- _What to produce_
Rewrite the lines of the material below as a Markdown table with the columns Row and Line, beginning at the line containing "Expand the Logs" and continuing through the line containing "pyautogui.click(x=346, y=191)". Number each row and leave out blank lines.

===============

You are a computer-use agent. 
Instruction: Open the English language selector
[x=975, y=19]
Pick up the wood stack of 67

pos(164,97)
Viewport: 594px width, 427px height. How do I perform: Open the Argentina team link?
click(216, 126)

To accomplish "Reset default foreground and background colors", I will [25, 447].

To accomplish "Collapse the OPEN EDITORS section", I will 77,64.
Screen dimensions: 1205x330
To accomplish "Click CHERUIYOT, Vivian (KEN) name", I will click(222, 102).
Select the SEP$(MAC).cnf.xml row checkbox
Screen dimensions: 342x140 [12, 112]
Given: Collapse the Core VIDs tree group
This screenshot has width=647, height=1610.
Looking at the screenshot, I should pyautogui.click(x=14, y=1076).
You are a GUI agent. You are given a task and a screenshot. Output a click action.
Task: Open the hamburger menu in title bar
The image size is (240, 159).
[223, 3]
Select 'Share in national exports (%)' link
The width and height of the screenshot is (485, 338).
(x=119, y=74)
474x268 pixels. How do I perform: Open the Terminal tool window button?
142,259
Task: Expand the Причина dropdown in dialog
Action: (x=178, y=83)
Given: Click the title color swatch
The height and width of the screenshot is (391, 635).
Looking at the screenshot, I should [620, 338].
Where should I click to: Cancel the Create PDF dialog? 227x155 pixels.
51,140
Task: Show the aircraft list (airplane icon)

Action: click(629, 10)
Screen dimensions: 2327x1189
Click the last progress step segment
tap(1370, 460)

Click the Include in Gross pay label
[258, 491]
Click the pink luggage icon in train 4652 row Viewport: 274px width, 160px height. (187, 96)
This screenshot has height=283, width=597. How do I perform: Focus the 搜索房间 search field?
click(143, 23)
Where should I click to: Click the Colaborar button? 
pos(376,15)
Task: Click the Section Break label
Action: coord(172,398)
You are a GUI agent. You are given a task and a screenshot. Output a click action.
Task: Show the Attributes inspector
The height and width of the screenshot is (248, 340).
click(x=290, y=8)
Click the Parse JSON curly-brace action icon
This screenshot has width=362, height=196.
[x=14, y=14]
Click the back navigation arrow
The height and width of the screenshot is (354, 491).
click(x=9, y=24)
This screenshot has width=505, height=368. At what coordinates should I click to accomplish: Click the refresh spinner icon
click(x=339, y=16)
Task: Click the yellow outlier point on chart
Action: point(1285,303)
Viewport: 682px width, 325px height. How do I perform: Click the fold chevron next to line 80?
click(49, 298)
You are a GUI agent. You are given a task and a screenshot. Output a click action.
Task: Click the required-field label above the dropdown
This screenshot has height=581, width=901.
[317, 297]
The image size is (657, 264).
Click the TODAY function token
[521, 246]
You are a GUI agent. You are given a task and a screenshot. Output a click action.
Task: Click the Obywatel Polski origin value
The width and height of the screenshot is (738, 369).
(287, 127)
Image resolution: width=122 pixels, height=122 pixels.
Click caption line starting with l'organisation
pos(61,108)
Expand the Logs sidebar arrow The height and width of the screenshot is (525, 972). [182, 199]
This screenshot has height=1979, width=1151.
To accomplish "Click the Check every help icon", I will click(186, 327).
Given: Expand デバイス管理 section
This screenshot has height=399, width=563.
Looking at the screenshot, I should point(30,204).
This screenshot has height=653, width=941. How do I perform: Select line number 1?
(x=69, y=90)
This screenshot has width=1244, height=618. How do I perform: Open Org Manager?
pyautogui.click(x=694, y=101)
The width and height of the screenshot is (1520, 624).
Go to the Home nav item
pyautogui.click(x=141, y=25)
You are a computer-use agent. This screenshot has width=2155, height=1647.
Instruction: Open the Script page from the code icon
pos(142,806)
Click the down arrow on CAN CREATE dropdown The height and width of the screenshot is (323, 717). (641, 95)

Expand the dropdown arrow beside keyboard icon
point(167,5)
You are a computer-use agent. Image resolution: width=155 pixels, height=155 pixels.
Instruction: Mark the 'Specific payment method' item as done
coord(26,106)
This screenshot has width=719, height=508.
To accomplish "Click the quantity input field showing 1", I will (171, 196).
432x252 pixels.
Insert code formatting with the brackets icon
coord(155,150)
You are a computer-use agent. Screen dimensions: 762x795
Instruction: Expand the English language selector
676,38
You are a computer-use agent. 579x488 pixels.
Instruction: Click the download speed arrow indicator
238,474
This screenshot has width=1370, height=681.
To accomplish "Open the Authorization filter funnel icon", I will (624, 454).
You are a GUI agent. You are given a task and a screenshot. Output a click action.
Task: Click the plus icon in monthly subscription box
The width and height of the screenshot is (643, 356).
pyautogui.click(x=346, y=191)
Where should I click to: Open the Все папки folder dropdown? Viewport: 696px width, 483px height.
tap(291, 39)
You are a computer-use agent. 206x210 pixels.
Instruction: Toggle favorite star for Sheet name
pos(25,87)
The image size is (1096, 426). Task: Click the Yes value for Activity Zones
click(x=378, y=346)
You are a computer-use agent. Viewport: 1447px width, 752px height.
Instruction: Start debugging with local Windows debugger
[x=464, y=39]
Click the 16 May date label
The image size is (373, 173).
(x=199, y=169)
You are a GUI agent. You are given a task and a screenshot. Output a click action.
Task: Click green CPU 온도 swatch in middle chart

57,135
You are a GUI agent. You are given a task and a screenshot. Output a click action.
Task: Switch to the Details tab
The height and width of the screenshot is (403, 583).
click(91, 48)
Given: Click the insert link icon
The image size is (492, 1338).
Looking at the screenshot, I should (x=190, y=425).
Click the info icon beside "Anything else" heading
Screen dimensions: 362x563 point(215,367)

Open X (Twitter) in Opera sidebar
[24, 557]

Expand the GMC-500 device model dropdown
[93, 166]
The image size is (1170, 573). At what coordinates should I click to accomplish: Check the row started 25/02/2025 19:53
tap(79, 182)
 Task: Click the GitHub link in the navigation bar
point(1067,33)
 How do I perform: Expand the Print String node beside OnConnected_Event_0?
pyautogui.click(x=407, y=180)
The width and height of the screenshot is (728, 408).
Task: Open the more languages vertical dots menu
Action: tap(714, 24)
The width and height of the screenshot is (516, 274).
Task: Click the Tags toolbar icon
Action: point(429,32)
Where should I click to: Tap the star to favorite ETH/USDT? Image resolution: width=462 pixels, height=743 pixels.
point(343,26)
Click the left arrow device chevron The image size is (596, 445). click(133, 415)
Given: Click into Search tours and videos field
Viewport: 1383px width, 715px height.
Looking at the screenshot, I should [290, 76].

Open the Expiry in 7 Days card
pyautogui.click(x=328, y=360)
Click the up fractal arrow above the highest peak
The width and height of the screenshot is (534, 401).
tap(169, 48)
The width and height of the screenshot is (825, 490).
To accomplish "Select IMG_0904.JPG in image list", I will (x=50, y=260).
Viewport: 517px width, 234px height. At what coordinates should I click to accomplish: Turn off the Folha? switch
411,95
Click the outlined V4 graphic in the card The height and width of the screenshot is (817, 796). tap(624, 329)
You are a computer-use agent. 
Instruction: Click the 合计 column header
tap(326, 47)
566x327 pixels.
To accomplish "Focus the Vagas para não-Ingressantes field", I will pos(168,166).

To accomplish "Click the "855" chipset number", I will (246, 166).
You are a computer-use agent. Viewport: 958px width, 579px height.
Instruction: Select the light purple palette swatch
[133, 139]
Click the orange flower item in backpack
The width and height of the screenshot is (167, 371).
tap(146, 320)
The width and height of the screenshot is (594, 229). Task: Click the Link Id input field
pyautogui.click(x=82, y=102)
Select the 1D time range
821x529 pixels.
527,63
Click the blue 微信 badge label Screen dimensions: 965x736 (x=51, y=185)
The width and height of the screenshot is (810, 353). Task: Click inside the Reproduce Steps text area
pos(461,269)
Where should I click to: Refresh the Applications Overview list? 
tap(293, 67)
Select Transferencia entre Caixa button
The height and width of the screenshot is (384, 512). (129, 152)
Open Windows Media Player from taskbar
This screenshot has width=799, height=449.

===============

- _Exercise solution_
| Row | Line |
|---|---|
| 1 | Expand the Logs sidebar arrow The height and width of the screenshot is (525, 972). [182, 199] |
| 2 | This screenshot has height=1979, width=1151. |
| 3 | To accomplish "Click the Check every help icon", I will click(186, 327). |
| 4 | Given: Expand デバイス管理 section |
| 5 | This screenshot has height=399, width=563. |
| 6 | Looking at the screenshot, I should point(30,204). |
| 7 | This screenshot has height=653, width=941. How do I perform: Select line number 1? |
| 8 | (x=69, y=90) |
| 9 | This screenshot has width=1244, height=618. How do I perform: Open Org Manager? |
| 10 | pyautogui.click(x=694, y=101) |
| 11 | The width and height of the screenshot is (1520, 624). |
| 12 | Go to the Home nav item |
| 13 | pyautogui.click(x=141, y=25) |
| 14 | You are a computer-use agent. This screenshot has width=2155, height=1647. |
| 15 | Instruction: Open the Script page from the code icon |
| 16 | pos(142,806) |
| 17 | Click the down arrow on CAN CREATE dropdown The height and width of the screenshot is (323, 717). (641, 95) |
| 18 | Expand the dropdown arrow beside keyboard icon |
| 19 | point(167,5) |
| 20 | You are a computer-use agent. Image resolution: width=155 pixels, height=155 pixels. |
| 21 | Instruction: Mark the 'Specific payment method' item as done |
| 22 | coord(26,106) |
| 23 | This screenshot has width=719, height=508. |
| 24 | To accomplish "Click the quantity input field showing 1", I will (171, 196). |
| 25 | 432x252 pixels. |
| 26 | Insert code formatting with the brackets icon |
| 27 | coord(155,150) |
| 28 | You are a computer-use agent. Screen dimensions: 762x795 |
| 29 | Instruction: Expand the English language selector |
| 30 | 676,38 |
| 31 | You are a computer-use agent. 579x488 pixels. |
| 32 | Instruction: Click the download speed arrow indicator |
| 33 | 238,474 |
| 34 | This screenshot has width=1370, height=681. |
| 35 | To accomplish "Open the Authorization filter funnel icon", I will (624, 454). |
| 36 | You are a GUI agent. You are given a task and a screenshot. Output a click action. |
| 37 | Task: Click the plus icon in monthly subscription box |
| 38 | The width and height of the screenshot is (643, 356). |
| 39 | pyautogui.click(x=346, y=191) |